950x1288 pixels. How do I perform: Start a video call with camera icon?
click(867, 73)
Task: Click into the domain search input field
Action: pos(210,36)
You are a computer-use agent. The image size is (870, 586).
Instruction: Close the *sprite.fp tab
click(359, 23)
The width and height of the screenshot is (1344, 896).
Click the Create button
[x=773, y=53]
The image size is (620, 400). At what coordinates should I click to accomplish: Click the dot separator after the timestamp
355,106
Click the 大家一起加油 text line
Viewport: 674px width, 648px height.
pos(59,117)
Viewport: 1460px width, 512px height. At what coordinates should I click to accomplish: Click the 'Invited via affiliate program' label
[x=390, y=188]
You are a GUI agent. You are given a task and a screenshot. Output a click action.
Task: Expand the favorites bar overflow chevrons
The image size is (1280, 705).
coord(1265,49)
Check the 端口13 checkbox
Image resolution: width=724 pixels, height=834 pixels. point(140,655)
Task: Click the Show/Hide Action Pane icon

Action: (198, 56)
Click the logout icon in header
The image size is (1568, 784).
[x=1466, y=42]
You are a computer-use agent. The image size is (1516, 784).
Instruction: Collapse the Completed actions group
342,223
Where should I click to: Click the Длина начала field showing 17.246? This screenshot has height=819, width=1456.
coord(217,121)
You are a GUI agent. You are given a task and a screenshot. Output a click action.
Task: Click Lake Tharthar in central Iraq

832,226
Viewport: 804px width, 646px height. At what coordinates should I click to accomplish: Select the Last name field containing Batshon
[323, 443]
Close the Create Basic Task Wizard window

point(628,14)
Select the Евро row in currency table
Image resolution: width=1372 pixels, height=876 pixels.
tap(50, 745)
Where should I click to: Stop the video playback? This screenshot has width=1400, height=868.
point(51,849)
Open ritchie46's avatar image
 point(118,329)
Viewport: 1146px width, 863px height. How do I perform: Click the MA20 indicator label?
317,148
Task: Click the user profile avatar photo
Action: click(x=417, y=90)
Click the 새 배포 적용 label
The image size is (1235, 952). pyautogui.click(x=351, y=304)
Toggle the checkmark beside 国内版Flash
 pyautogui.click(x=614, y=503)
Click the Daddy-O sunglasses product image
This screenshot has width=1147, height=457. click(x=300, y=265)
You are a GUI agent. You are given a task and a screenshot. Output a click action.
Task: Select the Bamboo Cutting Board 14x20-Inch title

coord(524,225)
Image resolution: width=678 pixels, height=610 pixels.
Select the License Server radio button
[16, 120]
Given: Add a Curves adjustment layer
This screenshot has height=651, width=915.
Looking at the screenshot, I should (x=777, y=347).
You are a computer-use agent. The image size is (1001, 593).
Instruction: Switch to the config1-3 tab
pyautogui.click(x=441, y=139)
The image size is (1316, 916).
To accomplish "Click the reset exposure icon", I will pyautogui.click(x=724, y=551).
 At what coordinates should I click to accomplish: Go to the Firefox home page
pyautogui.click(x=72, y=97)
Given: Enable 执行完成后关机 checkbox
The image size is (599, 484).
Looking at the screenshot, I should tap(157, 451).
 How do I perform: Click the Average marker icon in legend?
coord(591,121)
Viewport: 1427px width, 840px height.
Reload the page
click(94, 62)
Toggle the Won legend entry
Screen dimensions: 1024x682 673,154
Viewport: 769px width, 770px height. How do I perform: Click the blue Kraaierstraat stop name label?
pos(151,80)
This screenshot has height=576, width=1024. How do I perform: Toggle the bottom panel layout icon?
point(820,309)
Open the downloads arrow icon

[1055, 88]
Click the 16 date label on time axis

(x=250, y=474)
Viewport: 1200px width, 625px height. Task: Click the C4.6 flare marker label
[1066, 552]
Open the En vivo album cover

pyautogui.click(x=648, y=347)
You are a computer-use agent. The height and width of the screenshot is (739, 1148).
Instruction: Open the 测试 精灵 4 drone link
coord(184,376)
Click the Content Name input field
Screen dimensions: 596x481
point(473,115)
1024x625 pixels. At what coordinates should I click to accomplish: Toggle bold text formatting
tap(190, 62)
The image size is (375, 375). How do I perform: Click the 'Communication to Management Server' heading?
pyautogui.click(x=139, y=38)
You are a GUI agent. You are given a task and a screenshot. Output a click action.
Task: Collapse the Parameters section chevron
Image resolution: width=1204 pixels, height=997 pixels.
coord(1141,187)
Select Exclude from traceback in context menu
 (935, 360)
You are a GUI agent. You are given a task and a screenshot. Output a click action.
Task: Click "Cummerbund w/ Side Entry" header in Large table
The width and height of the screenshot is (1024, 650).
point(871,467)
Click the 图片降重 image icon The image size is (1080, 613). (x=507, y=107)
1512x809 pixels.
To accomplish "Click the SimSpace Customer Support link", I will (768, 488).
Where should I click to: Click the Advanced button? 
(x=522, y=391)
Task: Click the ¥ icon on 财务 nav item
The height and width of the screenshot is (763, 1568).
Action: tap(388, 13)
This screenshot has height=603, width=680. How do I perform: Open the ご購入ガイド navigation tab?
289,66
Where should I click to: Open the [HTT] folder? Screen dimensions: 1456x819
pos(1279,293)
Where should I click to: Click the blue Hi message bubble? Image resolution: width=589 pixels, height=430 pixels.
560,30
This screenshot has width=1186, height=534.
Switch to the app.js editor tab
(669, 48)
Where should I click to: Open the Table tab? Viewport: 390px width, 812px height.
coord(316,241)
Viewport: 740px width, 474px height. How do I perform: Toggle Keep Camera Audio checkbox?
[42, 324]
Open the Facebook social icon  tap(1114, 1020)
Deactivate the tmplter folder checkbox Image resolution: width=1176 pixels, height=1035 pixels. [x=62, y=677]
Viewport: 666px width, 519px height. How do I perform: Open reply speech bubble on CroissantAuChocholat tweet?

**TASK TO CARRY OUT**
Can you copy every one of the items above, word for word?

**RESPONSE BELOW**
950x1288 pixels. How do I perform: Start a video call with camera icon?
click(867, 73)
Task: Click into the domain search input field
Action: pos(210,36)
You are a computer-use agent. The image size is (870, 586).
Instruction: Close the *sprite.fp tab
click(359, 23)
The width and height of the screenshot is (1344, 896).
Click the Create button
[x=773, y=53]
The image size is (620, 400). At what coordinates should I click to accomplish: Click the dot separator after the timestamp
355,106
Click the 大家一起加油 text line
Viewport: 674px width, 648px height.
pos(59,117)
Viewport: 1460px width, 512px height. At what coordinates should I click to accomplish: Click the 'Invited via affiliate program' label
[x=390, y=188]
You are a GUI agent. You are given a task and a screenshot. Output a click action.
Task: Expand the favorites bar overflow chevrons
The image size is (1280, 705).
coord(1265,49)
Check the 端口13 checkbox
Image resolution: width=724 pixels, height=834 pixels. point(140,655)
Task: Click the Show/Hide Action Pane icon

Action: (198, 56)
Click the logout icon in header
The image size is (1568, 784).
[x=1466, y=42]
You are a computer-use agent. The image size is (1516, 784).
Instruction: Collapse the Completed actions group
342,223
Where should I click to: Click the Длина начала field showing 17.246? This screenshot has height=819, width=1456.
coord(217,121)
You are a GUI agent. You are given a task and a screenshot. Output a click action.
Task: Click Lake Tharthar in central Iraq

832,226
Viewport: 804px width, 646px height. At what coordinates should I click to accomplish: Select the Last name field containing Batshon
[323, 443]
Close the Create Basic Task Wizard window

point(628,14)
Select the Евро row in currency table
Image resolution: width=1372 pixels, height=876 pixels.
tap(50, 745)
Where should I click to: Stop the video playback? This screenshot has width=1400, height=868.
point(51,849)
Open ritchie46's avatar image
 point(118,329)
Viewport: 1146px width, 863px height. How do I perform: Click the MA20 indicator label?
317,148
Task: Click the user profile avatar photo
Action: click(x=417, y=90)
Click the 새 배포 적용 label
The image size is (1235, 952). pyautogui.click(x=351, y=304)
Toggle the checkmark beside 国内版Flash
 pyautogui.click(x=614, y=503)
Click the Daddy-O sunglasses product image
This screenshot has width=1147, height=457. click(x=300, y=265)
You are a GUI agent. You are given a task and a screenshot. Output a click action.
Task: Select the Bamboo Cutting Board 14x20-Inch title

coord(524,225)
Image resolution: width=678 pixels, height=610 pixels.
Select the License Server radio button
[16, 120]
Given: Add a Curves adjustment layer
This screenshot has height=651, width=915.
Looking at the screenshot, I should (x=777, y=347).
You are a computer-use agent. The image size is (1001, 593).
Instruction: Switch to the config1-3 tab
pyautogui.click(x=441, y=139)
The image size is (1316, 916).
To accomplish "Click the reset exposure icon", I will pyautogui.click(x=724, y=551).
 At what coordinates should I click to accomplish: Go to the Firefox home page
pyautogui.click(x=72, y=97)
Given: Enable 执行完成后关机 checkbox
The image size is (599, 484).
Looking at the screenshot, I should tap(157, 451).
 How do I perform: Click the Average marker icon in legend?
coord(591,121)
Viewport: 1427px width, 840px height.
Reload the page
click(94, 62)
Toggle the Won legend entry
Screen dimensions: 1024x682 673,154
Viewport: 769px width, 770px height. How do I perform: Click the blue Kraaierstraat stop name label?
pos(151,80)
This screenshot has height=576, width=1024. How do I perform: Toggle the bottom panel layout icon?
point(820,309)
Open the downloads arrow icon

[1055, 88]
Click the 16 date label on time axis

(x=250, y=474)
Viewport: 1200px width, 625px height. Task: Click the C4.6 flare marker label
[1066, 552]
Open the En vivo album cover

pyautogui.click(x=648, y=347)
You are a computer-use agent. The height and width of the screenshot is (739, 1148).
Instruction: Open the 测试 精灵 4 drone link
coord(184,376)
Click the Content Name input field
Screen dimensions: 596x481
point(473,115)
1024x625 pixels. At what coordinates should I click to accomplish: Toggle bold text formatting
tap(190, 62)
The image size is (375, 375). How do I perform: Click the 'Communication to Management Server' heading?
pyautogui.click(x=139, y=38)
You are a GUI agent. You are given a task and a screenshot. Output a click action.
Task: Collapse the Parameters section chevron
Image resolution: width=1204 pixels, height=997 pixels.
coord(1141,187)
Select Exclude from traceback in context menu
 (935, 360)
You are a GUI agent. You are given a task and a screenshot. Output a click action.
Task: Click "Cummerbund w/ Side Entry" header in Large table
The width and height of the screenshot is (1024, 650).
point(871,467)
Click the 图片降重 image icon The image size is (1080, 613). (x=507, y=107)
1512x809 pixels.
To accomplish "Click the SimSpace Customer Support link", I will (768, 488).
Where should I click to: Click the Advanced button? 
(x=522, y=391)
Task: Click the ¥ icon on 财务 nav item
The height and width of the screenshot is (763, 1568).
Action: tap(388, 13)
This screenshot has height=603, width=680. How do I perform: Open the ご購入ガイド navigation tab?
289,66
Where should I click to: Open the [HTT] folder? Screen dimensions: 1456x819
pos(1279,293)
Where should I click to: Click the blue Hi message bubble? Image resolution: width=589 pixels, height=430 pixels.
560,30
This screenshot has width=1186, height=534.
Switch to the app.js editor tab
(669, 48)
Where should I click to: Open the Table tab? Viewport: 390px width, 812px height.
coord(316,241)
Viewport: 740px width, 474px height. How do I perform: Toggle Keep Camera Audio checkbox?
[42, 324]
Open the Facebook social icon  tap(1114, 1020)
Deactivate the tmplter folder checkbox Image resolution: width=1176 pixels, height=1035 pixels. [x=62, y=677]
Viewport: 666px width, 519px height. How do I perform: Open reply speech bubble on CroissantAuChocholat tweet?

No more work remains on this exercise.